In Texas the sand bars are very distinct, with a 8 to 12ft. Drop off between the 2nd and 3rd sand bar. Maybe one of u locals can explain. Thank u.


----------



## bigtallluke

The second sand bar is usually to deep to stand on, and must be identified by the waves breaking there. If the waves are flat then usually you can spot it by the lighter color when the water is clear. The 3rd sand bar is the tricky one even when there are waves present. Sometimes I can spot the 3rd and other times I can't. I have an unfair advantage by having a "Stand up paddle board" that I use regularly, so I can visually see where the 3rd bar is at my fishing spots... that really helps. I don't really know how to spot it otherwise on a calm day unless the water is "picture perfect" and crystal clear. Hopefully someone else can chime in with a better way to locate the 3rd bar on a flat day


----------



## slipfloater

Great info on here for a first time surf fisher like me. Thanks.:thumbsup:


----------



## Slip Knot

Do the bars and cuts change up often under normal conditions (no hurricanes or storms) or do they hold pretty much to the same locations?


----------



## Ser182

Great post! Now I will fish these rip currents for public safety? :thumbup:


----------



## pompano67

Outstanding job !!!! Not the easiest thing to explain. Hats off my friend.


----------



## ride135

Where on the cape do you fish?


----------



## Anydayfishingisagoodday

Looking forward to using this information this weekend!


----------



## WhyMe

I took the time to read this post, and I'm glad I did. Thank you. I will try this next time I'm out. I hope this will save me time and money.
WhyMe
Mako My Dayo


----------



## rydabyk

Probably a stupid question but...how long do the rips stay in or near the same place. Are they good until another storm or do they move around daily? Weekly? I usually just look around when I go out and try to pick some deeper water.


----------



## lowprofile

They last a few days usually but can change over night or last a couple months. If there isn't very much heavy currents and the waves stay down you can fish the same 100yrd stretch for a month or two. Pensacola and Navarre change up quickly and drastically. Fort walton and destin not so much.


----------



## rydabyk

Thanks!


----------



## LINEnotSTRING

69Viking said:


> Craig great job on Pinning this too! Between this and the Sandflea Pinned post you have just about everything a rookie needs to Surf Fish with some success! I've read all this before and know for myself but I'll be taking Anthony Surf Fishing Sunday morning and I think I'll have him read through these Pinned Posts before we go! He's a smart 12 year old so hopefully by him reading these first it will cut down "some" on the questions.

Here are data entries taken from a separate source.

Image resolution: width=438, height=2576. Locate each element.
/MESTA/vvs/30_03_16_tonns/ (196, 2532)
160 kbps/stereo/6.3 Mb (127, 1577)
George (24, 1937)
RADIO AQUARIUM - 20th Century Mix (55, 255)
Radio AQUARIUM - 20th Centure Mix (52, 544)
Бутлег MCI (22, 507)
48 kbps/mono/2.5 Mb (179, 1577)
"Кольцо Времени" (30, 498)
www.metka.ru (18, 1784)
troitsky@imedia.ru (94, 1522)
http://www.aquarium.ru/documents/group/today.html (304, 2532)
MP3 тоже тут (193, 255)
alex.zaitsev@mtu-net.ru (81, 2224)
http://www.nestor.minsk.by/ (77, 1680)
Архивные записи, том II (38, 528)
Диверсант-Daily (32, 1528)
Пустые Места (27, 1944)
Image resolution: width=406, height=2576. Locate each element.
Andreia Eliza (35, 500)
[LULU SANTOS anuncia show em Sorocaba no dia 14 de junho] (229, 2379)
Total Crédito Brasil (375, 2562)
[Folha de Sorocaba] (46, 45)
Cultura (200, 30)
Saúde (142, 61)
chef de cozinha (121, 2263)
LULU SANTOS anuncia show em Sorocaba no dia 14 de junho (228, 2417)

ah man...cracks me up 'cause i am a 'smart' 53y ol' man with limited fishing experience and haven't really found anything to 'cut down "some" of he questions!' hehehe


----------



## jimmiebrown

*Reading the Beach*

Here is a coupple of Videos by 311Pope that have helped me to become a better surf fisherman.

Reading the Beach "Inside Bowl"






Reading the Beach "The Rip"


----------



## 76tj

Great info


----------



## FishOn101

And still very useful, thanks again for the great info.:thumbup:


----------



## KnotSure

*Picture viewing problem*

Only the first picture loads. Is the host down or something?


----------